② 切断方法(刃物)を変える レーザ切断が一番熱変形が少なく,プラズマ,ガス切断の順となる。
③ 切断順序による方法 切断順序を変え,熱が均一にかかる順序で切断する。
④ 予加熱 入熱量を一定にする方法で,例として,フラットバー切断時の鋼材両端を加熱する等。

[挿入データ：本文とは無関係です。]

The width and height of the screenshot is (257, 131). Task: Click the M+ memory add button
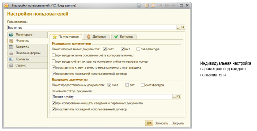point(167,5)
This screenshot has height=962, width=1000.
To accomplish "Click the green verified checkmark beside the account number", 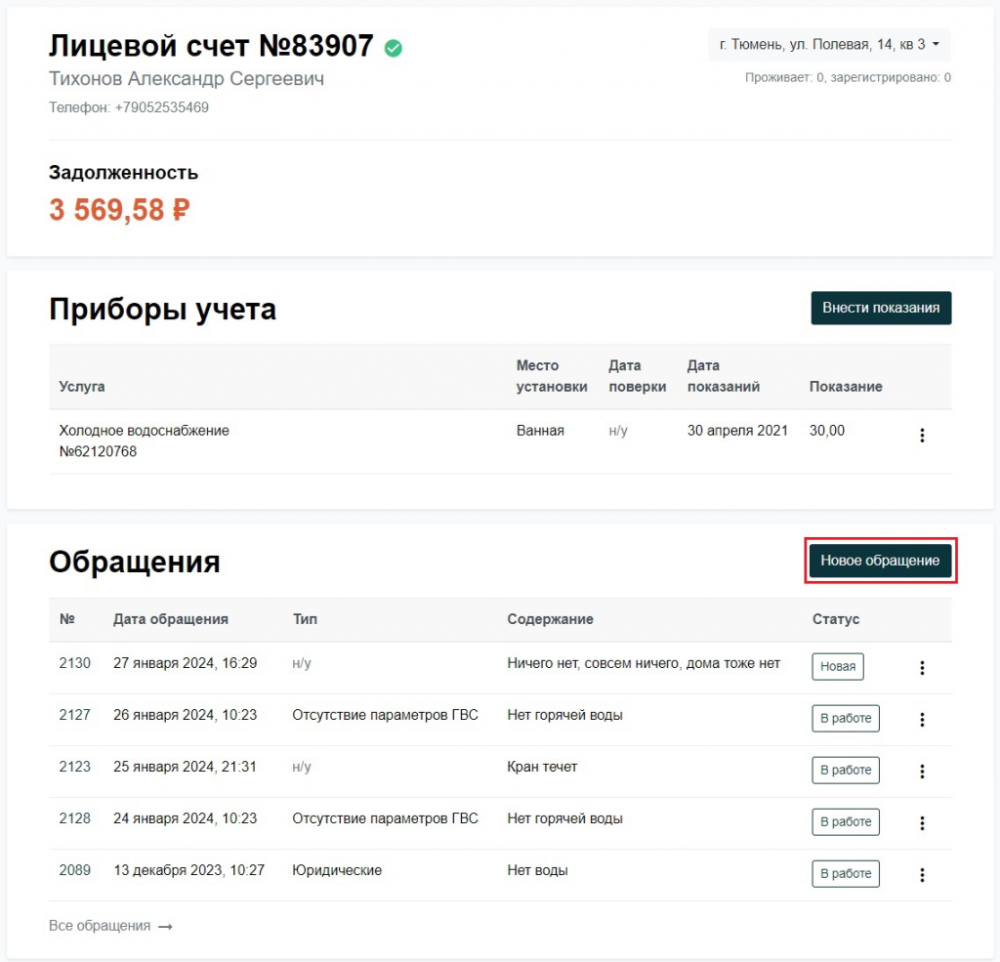I will 394,48.
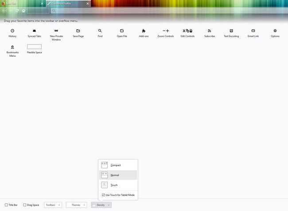This screenshot has height=211, width=288.
Task: Open the Toolbars dropdown
Action: click(53, 205)
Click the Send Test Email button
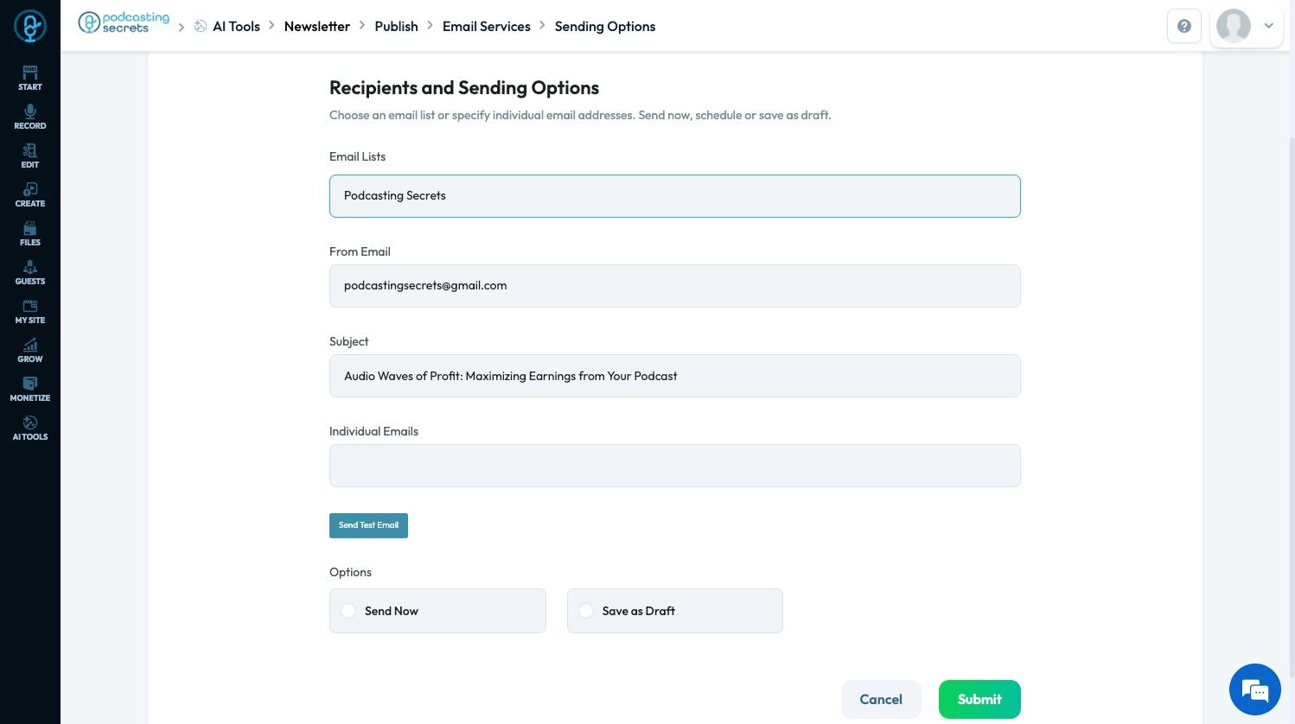Viewport: 1295px width, 724px height. click(368, 525)
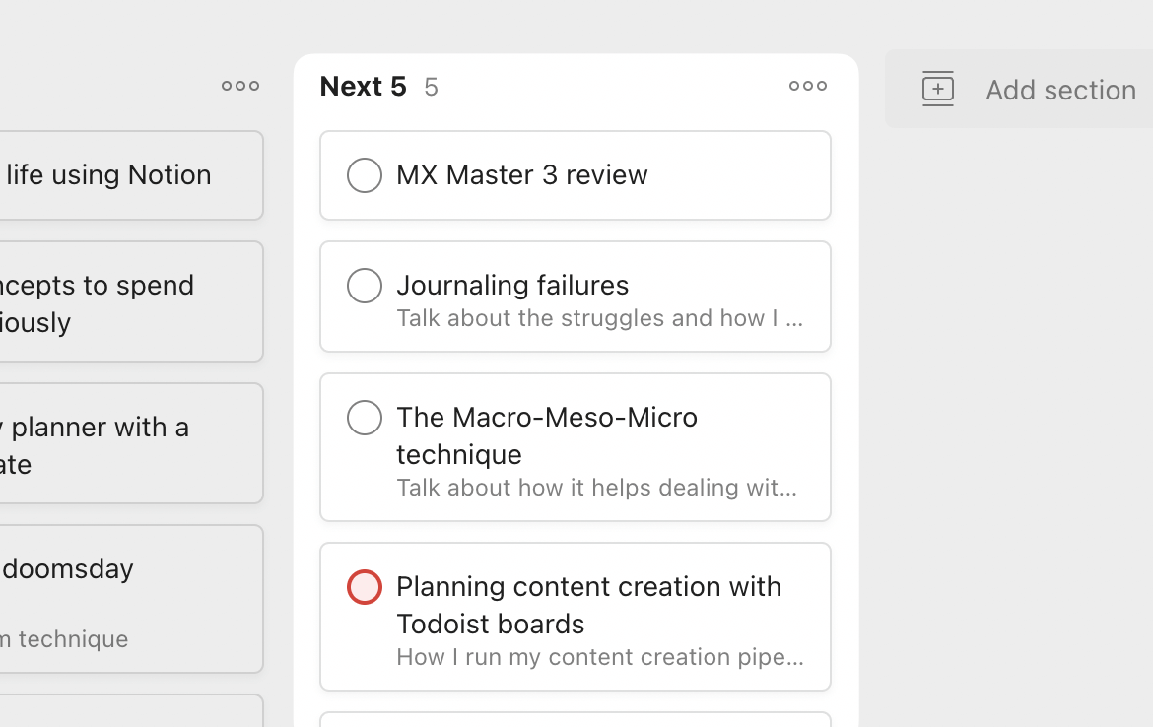Click the 'Talk about the struggles' description
Screen dimensions: 1153x727
pyautogui.click(x=599, y=318)
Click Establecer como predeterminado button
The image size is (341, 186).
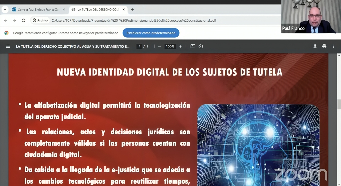tap(151, 33)

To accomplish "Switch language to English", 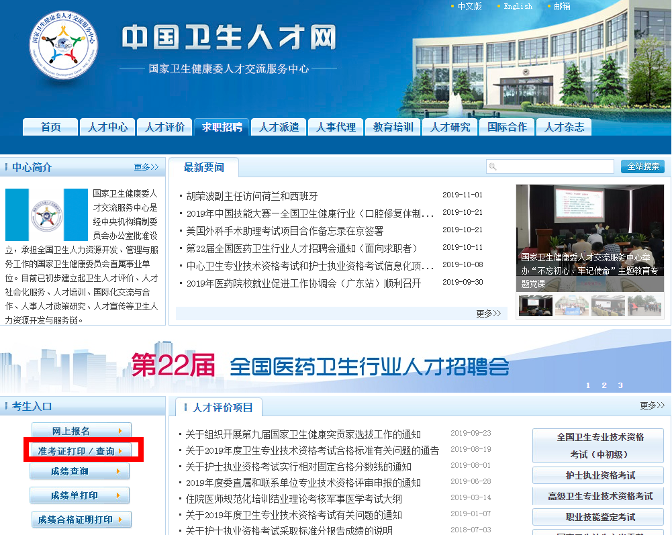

⑤ 焼きなましをして内部応力を事前に取り除き極力熱によるひずみを抑える
熱の影響を受ける構造物材質
構造部品は耐熱鋼を使用する。
耐熱鋼とは耐酸化性、耐高温腐食性又は高温強度を保持する合金鋼のこと
切削工具などは、超硬合金(融点2900°)、セラミックでの代替えをおこなう。
金属の大敵“さび”の現象と、その対策
サビ発生の要因
要因1: 鉄の場合、相対湿度60%以上になると鉄表面が水で覆われるためサビが発生することがある。梅雨の時期や、冬期間は注意が必要
水中のサビは、溶存酸素(水中に溶けている酸素)の量によってサビが発生します。また、水のph(酸性、アルカリ性)によって腐食量は違い、phの低い(酸性)の水のほうが、腐食しやすくなっています。高アルカリ性では、黒や茶褐色のサビが表面を覆うため、腐食速度そのものは落ちる。
要因2:電気伝導度
電気伝導度(電気の通りやすさ、水中に存在するイオンの量)により、サビやすさが違う。電気伝導度が高いほど腐食しやすくなる。そのため、電気を運ぶイオンの少ない純水中では腐食が起こりにくくサビ(腐食)が進行しにくくなります。水道水:電気伝導度100~1000μS/cm程度。イオンが多く、腐食電流が流れやすいのでサビが進行しやすい。 純水:電気伝導度1μS/cm程度(絶縁体に近い)
サビの防止
塗装
さび止め塗装のあと塗装を行う。紫外線などにより劣化するので塗り直しが必要
黒染め処理
何も処理しないよりは効果がある程度
メッキ
効果が一番期待できるが高価、大きさの制限がある
ステンレス、アルミの使用
防錆効果の高い種類のものは焼きが入らず、強さが足りない場合ある。硬いものになると比較的さびやすくなる。
これらの特色を理解して随時 適切なものを選定する必要がある。